Answered By: Jonathan Faerber Last Updated: Oct 08, 2020 Views: 10
A citation or reference to a bill includes (a) the full title and number of the bill (b) the specific session in the relevant legislature responsible for the bill, as well as (c) the year of the bill and (d) additional information in parentheses (usually the specific reading or, in the case of a vote, passage of a bill) completes the reference (McGill Law Journal, 2018, E-28). See the following sample reference to Bill C-51 for an example of this formatting:
Bill C-51, An Act to amend the Criminal Code and the Department of Justice Act and to make consequential amendments to another Act, 2nd Sess, 41st Parl, 2015 (as passed by the House of Commons 6 May 2015).

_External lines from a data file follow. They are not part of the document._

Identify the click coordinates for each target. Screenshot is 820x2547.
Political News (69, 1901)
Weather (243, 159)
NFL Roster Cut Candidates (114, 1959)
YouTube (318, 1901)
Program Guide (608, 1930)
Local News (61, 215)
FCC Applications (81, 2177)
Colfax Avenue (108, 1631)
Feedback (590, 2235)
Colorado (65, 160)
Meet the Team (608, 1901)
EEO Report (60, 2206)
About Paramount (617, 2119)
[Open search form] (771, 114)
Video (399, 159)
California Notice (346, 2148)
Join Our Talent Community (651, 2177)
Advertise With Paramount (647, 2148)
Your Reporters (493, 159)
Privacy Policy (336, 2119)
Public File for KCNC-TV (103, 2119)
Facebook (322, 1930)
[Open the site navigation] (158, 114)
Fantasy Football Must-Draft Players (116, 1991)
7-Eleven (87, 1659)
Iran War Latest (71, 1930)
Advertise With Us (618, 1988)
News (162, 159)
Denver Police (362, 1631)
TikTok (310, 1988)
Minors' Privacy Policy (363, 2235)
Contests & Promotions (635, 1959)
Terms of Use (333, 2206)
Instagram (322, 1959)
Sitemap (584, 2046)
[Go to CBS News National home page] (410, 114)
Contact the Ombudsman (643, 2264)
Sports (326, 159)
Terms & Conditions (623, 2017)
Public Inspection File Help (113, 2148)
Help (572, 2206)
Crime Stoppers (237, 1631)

In the above reference, the following elements are included as follows:
a) Number of bill: Bill C-51
b) Name of bill: An Act to amend the Criminal Code and the Department of Justice Act and to make consequential amendments to another Act
c) Specific session in the relevant legislature (Parliament): 2nd Sess, 41st Parl
d) Year: 2015
e) Additional information in parentheses: (as passed by the House of Commons 6 May 2015)
The University of British Columbia's Legal Citation Guide also includes several example references to a bill under the section on "Legislation". For information on how to identify a specific location of cited text within a legal citation to a bill or other legal resources, please see What is a Pinpoint, and How is it Used in a Legal Citation?.
For general information on McGill Guide (9th ed.) legal citations and references, please see the resources under Canadian Cases, Statutes, and Legislation on the Writing Centre website.
McGill Law Journal. (2018). Canadian guide to uniform legal citation (9th ed.). Thomson Reuters.